According to the Sudanese army, only 3,600 troops remain in the oil-rich region but SPLM sources say there are 17,000.

"From 15 December to 1 January will be crunch time," the official said. "At the moment, we are more or less two separate countries, so what will be difficult with breaking away? Even if they refuse to pay the oil money they owe us, we will survive; remember we fought for 20 years without a salary."

Returnees such as Deng, more concerned about settling down after years of displacement, however, say the government needs to put its house in order first.

"It was like returning home to new hardships," he said, claiming that years spent in the North had been just as hard as running his downtown stall. "We are patient with government, because it started from scratch. But how long can we wait for very basic services?"

War unlikely

Humanitarian workers in Southern Sudan are optimistic that the current standoff can be resolved. "We have a CPA that it is in the interest of all Sudanese and the international community to safeguard," said David Gressly, UN Deputy Resident and Humanitarian Coordinator for Southern Sudan.

"We are getting into the more difficult areas; it is going to be a bumpy road," he told IRIN. "But with support, the two parties will find a way forward. We [the international community] have to find a way to support the CPA process."

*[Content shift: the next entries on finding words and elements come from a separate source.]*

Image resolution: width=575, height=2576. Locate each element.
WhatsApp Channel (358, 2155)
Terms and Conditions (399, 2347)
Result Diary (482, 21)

"The humanitarian situation in Southern Sudan has changed since the signing of the CPA," Gressly added. "A lot has happened from the UN point of view and also from the government point of view. We have seen real progress and resources are leaving the centre and starting to permeate downwards."

As a result, he added, the international community was now focusing more on recovery and development. He cited some US$57 million provided this year by the Southern Sudan government for infrastructure, 8,000km of roads surveyed and cleared of mines, 3,000 water points functioning, schools constructed and millions of textbooks procured.

Other aid workers, however, said the ongoing mobilisation of forces by both sides could threaten their work. "There is movement of troops, especially along the North-South border, which could affect access," said an international NGO worker.

A journalist in Juba pointed to another complication - a growing rapport between the SPLM and rebels from the war-ravaged Darfur region, who recently met in Juba to discuss a common strategy against the Khartoum government.

"A situation where Darfur rebels become cosy with the Southerners will stoke the tension," he said. "The NCP government will not encourage its perceived and real opponents to bunch together and it will get more messy if groups in the east also come into the picture."

Further tension, the Juba-based observer said, could lead to a skirmish, especially in Abyei, but full-scale war was unlikely at the moment.

"It takes one drunken soldier to shoot in the air; that would spark off some shooting from both sides," he said. "But neither the North nor the South can afford a war at this time."

This view was echoed by top SPLM leaders. "We believe there will be no war," Machar told IRIN. "If there is difficulty, we will call in IGAD [the Intergovernmental Authority on Development], the African Union, the UN Security Council, the international community."